Here’s the simple syntax using the tool provided for each of these common directory servers. The password string submitted in each case was “newpass”. The first set of examples will hash it using the SSHA hashing scheme, the second using the less secure2 SHA scheme.

Using the SSHA algorithm:

[me@mine ~]$ /usr/sbin/slappasswd -h {SSHA}
New password:
Re-enter new password:
{SSHA}Z2y4i/YSnD2Fs1RhH6BTC49b3RZZsoUq
[opendj@mine ~]$ encode-password -s SSHA -i
Please enter the password :
Please renter the password:
Encoded Password:  "{SSHA}IAAVjHQvYK7gNyzw07b4Ij0+OHp10is0EtmGGQ=="

Using the SHA algorithm:

[me@mine ~]$ /usr/sbin/slappasswd -h {SHA}
New password:
Re-enter new password:
{SHA}bFWAPW8dehd6DbPrSzQ7DVD5wRE=
[opendj@mine ~]$ encode-password -s SHA -i
Please enter the password :
Please renter the password:
Encoded Password:  "{SHA}bFWAPW8dehd6DbPrSzQ7DVD5wRE="

Finally, here’s a really simple perl script I wrote years ago to do the same thing, except that it also shows the UUEncoded version of the hash like OpenLDAP’s ldapsearch does by default:

#!/usr/bin/perl
# digestsha.pl Encode clear text into SHA hash and formatted
# (UUEncoded) hash like ldapsearch outputs.

use strict;
use Digest::SHA1 qw(sha1_base64);
use MIME::Base64;

my $data = "newpass";

print "Original text: ", $data, "n";

my $hashed = sha1_base64($data);
print "Hashed text: ", $hashed, "n";

my $shatext = '{SHA}' . $hashed . '=';
print "Formatted hash: ", $shatext, "n";

my $encoded = encode_base64($shatext);
print "Base64 re-encoded: ", $encoded, "n";

my $decoded = decode_base64($encoded);
print "Decoded: ", $decoded, "n";

__END__;

Notes:

1“Encoding” is a term I don’t like to use respecting LDAP passwords because it suggests the kind of algorithm that lends itself to decoding, a design that modern hash algorithms were invented to replace. Technically storage schemes like SHA and SSHA are one-way hashes that cannot be (easily) decoded. In fact most successful attacks against systems employing these schemes rely more on social engineering, and patient observation, than mathematics.

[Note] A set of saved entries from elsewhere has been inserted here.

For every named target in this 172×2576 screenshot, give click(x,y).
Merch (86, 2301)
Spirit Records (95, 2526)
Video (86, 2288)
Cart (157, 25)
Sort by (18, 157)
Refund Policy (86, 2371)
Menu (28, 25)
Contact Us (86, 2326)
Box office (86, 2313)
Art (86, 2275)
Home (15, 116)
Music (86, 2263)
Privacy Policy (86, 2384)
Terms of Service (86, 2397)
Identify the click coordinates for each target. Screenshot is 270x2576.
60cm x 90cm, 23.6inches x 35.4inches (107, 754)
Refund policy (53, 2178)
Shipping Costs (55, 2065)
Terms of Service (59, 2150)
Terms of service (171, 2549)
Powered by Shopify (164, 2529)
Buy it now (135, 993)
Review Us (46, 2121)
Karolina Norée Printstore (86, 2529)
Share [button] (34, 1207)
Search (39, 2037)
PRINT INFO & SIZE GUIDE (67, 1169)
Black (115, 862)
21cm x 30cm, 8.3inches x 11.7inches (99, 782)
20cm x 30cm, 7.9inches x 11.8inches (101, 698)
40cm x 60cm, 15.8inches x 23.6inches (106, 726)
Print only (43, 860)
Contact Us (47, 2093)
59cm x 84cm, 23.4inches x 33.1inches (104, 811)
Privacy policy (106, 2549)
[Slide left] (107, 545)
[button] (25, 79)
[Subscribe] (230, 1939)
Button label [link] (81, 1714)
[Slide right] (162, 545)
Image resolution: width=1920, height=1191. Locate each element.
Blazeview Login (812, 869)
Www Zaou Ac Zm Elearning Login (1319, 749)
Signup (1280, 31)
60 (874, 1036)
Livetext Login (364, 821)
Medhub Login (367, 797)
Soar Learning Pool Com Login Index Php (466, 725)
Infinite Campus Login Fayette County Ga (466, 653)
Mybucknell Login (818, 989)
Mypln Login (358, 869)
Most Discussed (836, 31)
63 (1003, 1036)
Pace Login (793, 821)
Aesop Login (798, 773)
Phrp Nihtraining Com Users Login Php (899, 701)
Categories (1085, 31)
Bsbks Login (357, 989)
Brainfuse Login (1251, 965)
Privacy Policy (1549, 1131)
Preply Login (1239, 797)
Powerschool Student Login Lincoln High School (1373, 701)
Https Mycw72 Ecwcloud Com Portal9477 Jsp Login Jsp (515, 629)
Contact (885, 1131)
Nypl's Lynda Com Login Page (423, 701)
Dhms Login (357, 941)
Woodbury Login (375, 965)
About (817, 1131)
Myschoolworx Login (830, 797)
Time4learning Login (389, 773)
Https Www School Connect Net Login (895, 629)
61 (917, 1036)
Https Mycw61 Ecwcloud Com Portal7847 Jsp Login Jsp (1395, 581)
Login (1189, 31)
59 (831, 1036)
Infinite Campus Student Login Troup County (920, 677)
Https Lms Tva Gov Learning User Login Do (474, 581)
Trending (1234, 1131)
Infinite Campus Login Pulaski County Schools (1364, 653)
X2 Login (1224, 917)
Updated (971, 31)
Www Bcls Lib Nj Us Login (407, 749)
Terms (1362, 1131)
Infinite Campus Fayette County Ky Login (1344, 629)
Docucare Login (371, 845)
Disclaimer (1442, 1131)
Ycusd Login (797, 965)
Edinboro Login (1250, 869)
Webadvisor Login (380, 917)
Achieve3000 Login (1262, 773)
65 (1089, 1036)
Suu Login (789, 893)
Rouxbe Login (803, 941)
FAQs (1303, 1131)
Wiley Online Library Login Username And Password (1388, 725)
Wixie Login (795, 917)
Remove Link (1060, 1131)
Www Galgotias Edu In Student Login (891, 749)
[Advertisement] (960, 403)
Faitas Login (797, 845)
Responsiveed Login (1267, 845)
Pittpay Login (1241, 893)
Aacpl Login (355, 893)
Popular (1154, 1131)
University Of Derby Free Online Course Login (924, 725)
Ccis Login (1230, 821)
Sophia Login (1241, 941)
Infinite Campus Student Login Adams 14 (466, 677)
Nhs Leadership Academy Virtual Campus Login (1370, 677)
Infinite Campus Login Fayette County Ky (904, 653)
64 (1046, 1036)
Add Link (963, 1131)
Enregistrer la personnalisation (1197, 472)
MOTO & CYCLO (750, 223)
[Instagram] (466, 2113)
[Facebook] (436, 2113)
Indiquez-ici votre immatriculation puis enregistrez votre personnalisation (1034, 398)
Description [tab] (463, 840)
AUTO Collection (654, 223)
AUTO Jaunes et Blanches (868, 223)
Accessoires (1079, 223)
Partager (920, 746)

2The second set of examples demonstrates the huge advantage that using a salted SHA hash has over a plain old SHA hash, showing that each tool produces an identical value that could be much more easily cracked using a custom dictionary attack. A different SSHA hash will be produced with each run because the tool is going to supply a different salt every time.